任务

In order to complete this exercise, you need to:

1. Find an interface application that makes use of the libexif library
2. Create a seed corpus of exif samples
3. Compile libexif and the chosen application to be fuzzed using afl-clang-lto
4. Fuzz libexif until you have a few unique crashes
5. Triage the crashes to find a PoC for each vulnerability
6. Fix the issues

准备libexif使用的接口程序

要测试的libexif的版本为0.6.14，链接为https://github.com/libexif/libexif/releases/tag/libexif-0_6_14-release
libexif项目中描述了使用libexif作为库的几个前端项目

FRONTENDS

Here are a few frontends to libexif:

• exif: A small command-line utility to show EXIF information in JPEG

        files (https://github.com/libexif/exif).
  

• gexif: A GTK+ frontend for editing EXIF data

        (https://github.com/libexif/gexif).
  

• gphoto2: A command-line frontend to libgphoto2, a library to access a

        wide range of digital cameras (http://www.gphoto.org).
  

• gtkam: A GTK+ frontend to libgphoto2 (http://www.gphoto.org).
• thirdeye: Digital photos organizer and driver for eComStation

        (http://ecomstation.ru/thirdeye).
  

• digikam: digital photo management application for KDE

        (https://www.digikam.org/)
  

If you would like to migrate your program to use libexif or add EXIF support
to it, don’t hesitate to contact the authors.
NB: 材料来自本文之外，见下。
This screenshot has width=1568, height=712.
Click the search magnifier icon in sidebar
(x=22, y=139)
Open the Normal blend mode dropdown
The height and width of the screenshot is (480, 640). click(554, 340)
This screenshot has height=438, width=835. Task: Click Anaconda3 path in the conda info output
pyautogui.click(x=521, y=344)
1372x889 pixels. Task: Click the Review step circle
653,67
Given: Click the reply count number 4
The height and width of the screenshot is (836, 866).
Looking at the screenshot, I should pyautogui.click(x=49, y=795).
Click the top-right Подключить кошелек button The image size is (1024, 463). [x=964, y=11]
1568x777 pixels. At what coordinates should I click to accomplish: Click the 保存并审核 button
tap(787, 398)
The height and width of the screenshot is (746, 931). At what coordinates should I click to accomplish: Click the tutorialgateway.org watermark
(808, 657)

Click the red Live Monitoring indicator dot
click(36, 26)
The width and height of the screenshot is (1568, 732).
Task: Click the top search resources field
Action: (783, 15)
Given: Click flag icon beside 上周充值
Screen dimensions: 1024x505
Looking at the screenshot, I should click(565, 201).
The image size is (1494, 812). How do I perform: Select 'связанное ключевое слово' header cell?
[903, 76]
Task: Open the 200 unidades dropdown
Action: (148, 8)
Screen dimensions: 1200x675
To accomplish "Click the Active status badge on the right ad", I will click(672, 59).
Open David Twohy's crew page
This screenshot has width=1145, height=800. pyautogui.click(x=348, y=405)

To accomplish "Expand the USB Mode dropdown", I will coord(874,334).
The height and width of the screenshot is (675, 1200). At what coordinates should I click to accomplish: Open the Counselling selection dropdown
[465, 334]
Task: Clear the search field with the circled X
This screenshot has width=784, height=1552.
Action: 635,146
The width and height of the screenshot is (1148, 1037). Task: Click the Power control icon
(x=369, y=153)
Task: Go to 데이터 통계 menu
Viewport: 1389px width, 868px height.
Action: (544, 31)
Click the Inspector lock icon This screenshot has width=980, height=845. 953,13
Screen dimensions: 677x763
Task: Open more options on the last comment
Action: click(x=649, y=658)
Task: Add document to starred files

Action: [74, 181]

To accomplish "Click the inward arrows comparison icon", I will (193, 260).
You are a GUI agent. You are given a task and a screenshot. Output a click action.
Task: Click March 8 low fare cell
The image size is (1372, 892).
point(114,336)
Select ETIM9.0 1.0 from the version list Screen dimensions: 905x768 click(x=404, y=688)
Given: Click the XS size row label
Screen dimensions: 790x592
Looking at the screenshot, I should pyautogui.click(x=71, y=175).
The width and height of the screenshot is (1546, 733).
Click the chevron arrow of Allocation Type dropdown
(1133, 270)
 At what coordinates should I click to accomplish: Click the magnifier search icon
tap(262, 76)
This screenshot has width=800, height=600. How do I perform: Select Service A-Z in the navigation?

选择exif来进行测试，exif是照片中的一些附加信息，包括拍摄参数，图像参数等信息，还可以自定义消息
看了课后解析，这个地方exif的版本要选择对应libexif的版本才没有问题，exif 0.6.15下载地址：https://sourceforge.net/projects/libexif/files/exif/0.6.15/exif-0.6.15.tar.gz/download

构建libexif：

autoreconf -i
./configure --enable-shared=no --prefix=$LAB/libexif-libexif-0_6_14-release/install/
make && make install

构建exif:

autoreconf -i
./configure --enable-shared=no --prefix=$LAB/exif-0.6.15/install/ PKG_CONFIG_PATH=$LAB/libexif-libexif-0_6_14-release/install/lib/pkgconfig/
make && make install

其中PKG_CONFIG_PATH用于指定pkg-config查找库文件的路径，多个路径之间可以用冒号进行分隔。

样本

下载示例图像：wget https://github.com/ianare/exif-samples/archive/refs/heads/master.zip

用之前构建的exif查看示例中的样本图像的exif数据：

使用afl-clang-lto编译程序

使用afl-clang-lto编译libexif

rm -r install/	
make clean 			
export LLVM_CONFIG="llvm-config-11"	 
./configure CC=afl-clang-lto --enable-shared=no --prefix=$LAB/libexif-libexif-0_6_14-release/install/ 
make && make install

使用afl-clang-lto编译exif

rm -r install/
make clean
./configure CC=afl-clang-lto --enable-shared=no --prefix=`pwd`/install/ PKG_CONFIG_PATH=$LAB/libexif-libexif-0_6_14-release/install/lib/pkgconfig/
make && make install

实验中还告诉了我们选择编译包装器的技巧：

+————————————————+
| clang/clang++ 11+ is available | —> use LTO mode (afl-clang-lto/afl-clang-lto++)
+————————————————+ see instrumentation/README.lto.md
|
| if not, or if the target fails with LTO afl-clang-lto/++
|
v
+————————————————-+
| clang/clang++ 6.0+ is available | —> use LLVM mode (afl-clang-fast/afl-clang-fast++)
+————————————————-+ see instrumentation/README.llvm.md
|
| if not, or if the target fails with LLVM afl-clang-fast/++
|
v
+————————————————+
| gcc 5+ is available | -> use GCC_PLUGIN mode (afl-gcc-fast/afl-g++-fast)
+————————————————+ see instrumentation/README.gcc_plugin.md and
instrumentation/README.instrument_list.md
|
| if not, or if you do not have a gcc with plugin support
|
v
use GCC mode (afl-gcc/afl-g++) (or afl-clang/afl-clang++ for clang)

开始fuzz

使用afl进行fuzz：

afl-fuzz -i ../exif-samples-master/jpg -o ../fuzz-out/ -s 123 -- ./install/bin/exif @@

验证crash

使用gdb进行验证

gdb --args ./exif ../../../fuzz-out/default/crashes/id:000000,sig:11,src:000319,time:140969,execs:123401,op:havoc,rep:1 output

调用栈回溯情况：

另外一种crash：

总结思考

通过实验2，继续加深了使用AFL对程序进行fuzz的基本流程，并且学会了编译包装器的选择，下一步要加深对漏洞的理解与分析。